Document segment

Performance of NNs with different architectures on breast cancer data. On x-scale number of neurons in each hidden layer, on y-scale F-values. Each NN were learned applying Adam stochastic optimization strategies with initial learning rates equal: (a) 0.01, (b) 0.001, (c) 0.0001.

Table 3. Performance of machine learning methods.

Now, let us compare the performance of various ML methods and FCA-based NN algorithms. We constructed a network with one hidden layer and random initial weights. As you can see in Table 3, on Breast Cancer and on Mammographic Mass datasets we achieve same results or that comparable with other algorithms. On Credit Card Default and Seismic Bumps datasets the network based on antitone Galois connections perform better than other ML methods. On the other hand, FCA-based NN models shows worse performance on Heart Disease dataset. At the same time, you can see that the performance of fully-connected NN on this sample is higher than ours. If we consider FCA-based NN as a simple neural network without redundant connections, then we can suppose that it can achieve performance comparable with fully-connected neural networks. The reason why we have obtained worse results may reside in poor selection of the “best concepts”. Nevertheless, the main goal of this work was to construct neural network architecture, which can give interpretable results. In future work we would like to attain performance of lattice-based neural networks close to results obtained with simple feed-forward neural networks.

5.2 Comparing Different Methods of Pretraining Neural Network

In Sect. 4 we have proposed three methods of pretraining initial weights of the model based on the properties of disjunctive formal concepts. We have compared their efficiency on Car Evaluation dataset for different activation functions. To this end, we have constructed the network architecture from the 4-level diagram of disjunctive formal concepts, by initializing weights according to the formulas above and training the model. The table below shows the results of the experiments:

As you can see, the first method of initializing weights for disjunctive concepts \(w_1((A_1,B_1),(A_2,B_2))\) shows the worst results, almost like coming from random choice. The reason can be in high values of preinitialized weights, which result in high values of activation function in class nodes, so it is difficult for neural network to fit the data (Table 4).

This model is significantly less accurate than the previous one. The reason of such difference may reside in the monotone nature of disjunctive concepts (the size of extents increases with the size of intent). The top level of the lattice gives very general concepts with big extents and intents, which are not so good for classifying objects.

Table 4. Performance of disjunctive formal concepts with various initial weights and activation functions

6 Conclusion

In this paper we have proposed an approach for constructing neural networks based on lattices coming from antitone Galois connections (standard concept lattices) and monotone Galois connections.

Work to complete
Condense the paragraph of the excerpt on concept-lattice neural networks that begins "Now, let us compare the performance" into a short bulleted list that keeps its main facts.

Supplied information
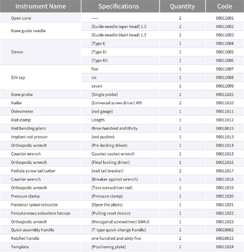Click code 90010062

(x=224, y=230)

Answer for the task
- Setup: a network with one hidden layer and random initial weights is compared with various ML methods (Table 3).
- Breast Cancer and Mammographic Mass: results are the same as or comparable to other algorithms.
- Credit Card Default and Seismic Bumps: the network based on antitone Galois connections outperforms the other ML methods.
- Heart Disease: FCA-based models perform worse, and a fully-connected NN scores higher.
- Expectation: as simple networks without redundant connections, FCA-based NNs could reach performance comparable to fully-connected ones.
- Possible cause of weaker results: poor selection of the "best concepts."
- Main goal: an architecture that gives interpretable results.
- Future work: bring lattice-based networks close to simple feed-forward networks in performance.